I want to share what Dave Kaplan is reporting with respect to Kris Bryant and the Cubs’ payroll levels, but I also want to offer it with some context. It’s important stuff that colors this entire conversation about spending, and I feel like too many of us are still not quite talking about the same thing.
Kaplan is reporting – in conjunction with word that extension offers from the Cubs are not at the Arenado/Rendon level – that there is no hardline requirement from Cubs ownership that the team absolutely must be under the luxury tax for 2020:
Exclusive: Cubs' offers to extend Kris Bryant are below the top of the market, but no ownership luxury tax mandate exists. https://t.co/WyF9uqZHvr
— David Kaplan (@thekapman) January 30, 2020
To be sure, even as someone who has espoused the Cubs’ plan to be under the luxury tax going back a while now, I do believe this report from Kaplan. That is to say, I don’t just think this is hail mary spin from the Cubs, desperate to preserve any and all leverage they have in Bryant trade talks – after all, if every possible trade partner
But here’s the context: I’m not sure that a lack of an explicitly directive really matters much in this situation.
As we’ve explored at length, the reality is that getting under the luxury tax this year is possible to pull off in conjunction with other moves that the Cubs front office might want to make anyway to shore up the 2021+ future of the organization (The 2020 Plan). Doing so this year would mean that the luxury tax penalties reset, and if the organization wanted to spend more aggressively next year (and the year after), they’d be in a much better position to do so.
The actual costs associated with a second time over the luxury tax can reach $25 million in a hurry for the Cubs – that’s $25 million in anticipated expenses/loss of revenue right out of the 2020 baseball ops budget that the front office doesn’t have to spend this year if they’re even a single dollar over the luxury tax. Maybe they can still make it work. Maybe they can’t. It’s up to them on how to spend the baseball budget, which is made up of revenues in the door minus other expenses.
The real rub is that if the Cubs are over the luxury tax this year, the actual costs associated with being over a third time in a row – in 2021 – can easily exceed $50 million. That’s a real cost that comes out of the baseball budget … meaning that the front office knows, if they go over the luxury tax this year, they will have DRAMATICALLY LESS money to deploy next year. Do you think this front office wants to hamstring themselves that badly next year if they could avoid it by their choices in 2020?

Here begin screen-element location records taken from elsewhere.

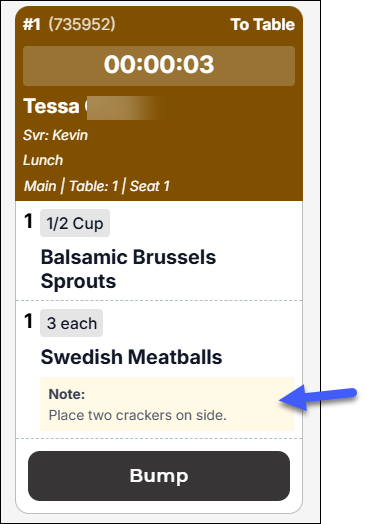Screen dimensions: 366x524
Task: Click the Swedish Meatballs item
Action: 131,357
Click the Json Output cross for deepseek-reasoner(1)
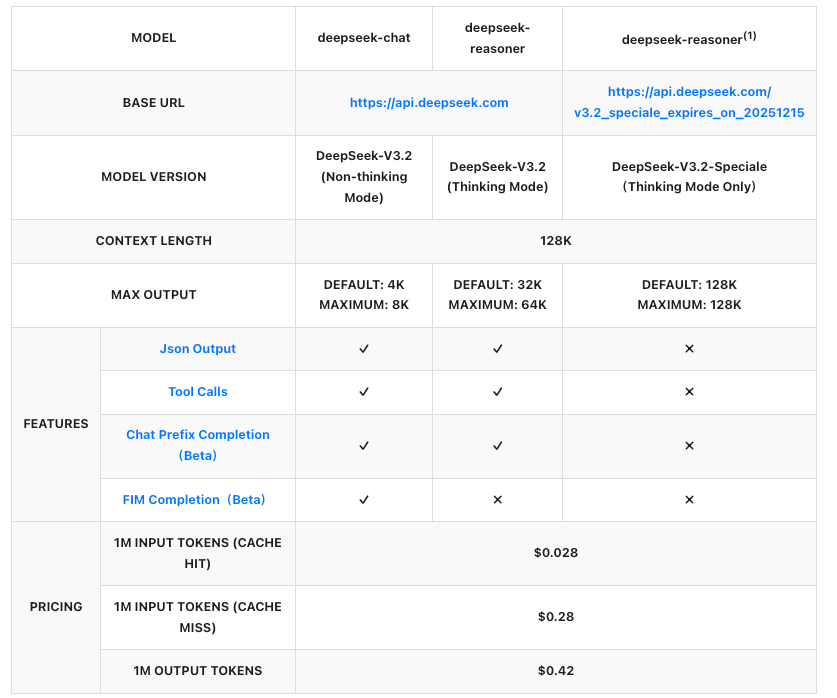The width and height of the screenshot is (837, 698). (689, 349)
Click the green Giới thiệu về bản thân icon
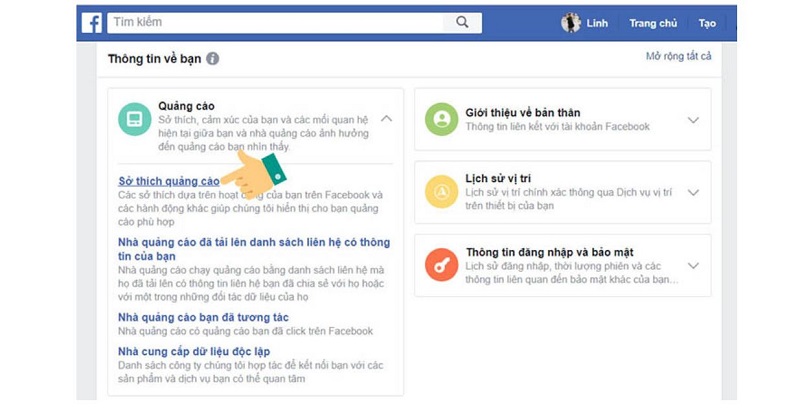Viewport: 800px width, 408px height. pyautogui.click(x=441, y=119)

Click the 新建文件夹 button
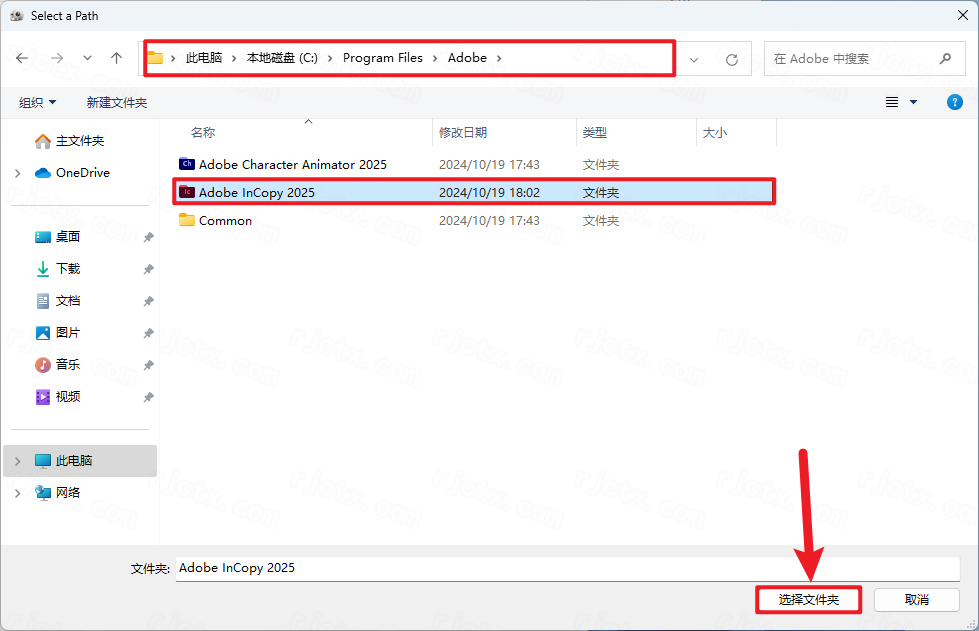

We can absolutely debate whether the Ricketts Family should go into their own pockets to spend above and beyond what revenues would otherwise justify.
We can also absolutely debate when the dollars available in the baseball budget should be best deployed by the front office.
But what isn’t debatable is the reality that – if you’re a front office – reseting your luxury tax penalties opens up a great deal of financial flexibility in the future. If ownership will permit $X hundred million in spending in 2021, it is in the front office’s strategic interest to get under the luxury tax in 2020 – if reasonably possible – because then that $X hundred million doesn’t immediately have a $50 million dead money chunk taken out of it.
For more on how this works out financially, I would again strongly encourage you to read our work from last month.
So, then: is there a mandate from ownership that the Cubs have to be under the luxury tax this year? Almost certainly not. But does the front office know that if they’re over this year, there won’t be “extra” money coming from ownership to make up that $50 million loss in flexibility in 2021? Probably.
Does that make it an ownership mandate to get under the luxury tax in 2020? Does it make it the front office making a strategic decision to help with 2021 and beyond? I mean, it’s kind of all that stuff, and I really don’t think it matters what label you put on it. The front office is – I am surmising – very much on board with this plan, and it isn’t just about saving their bosses a few bucks.
(Time will tell, of course, if I’m wrong. Your big clue will be, if the Cubs go under the luxury tax in 2020 and then don’t aggressively extend guys and spend in free agency to go right back above the tax in 2021? Well, then, egg will be on my face.)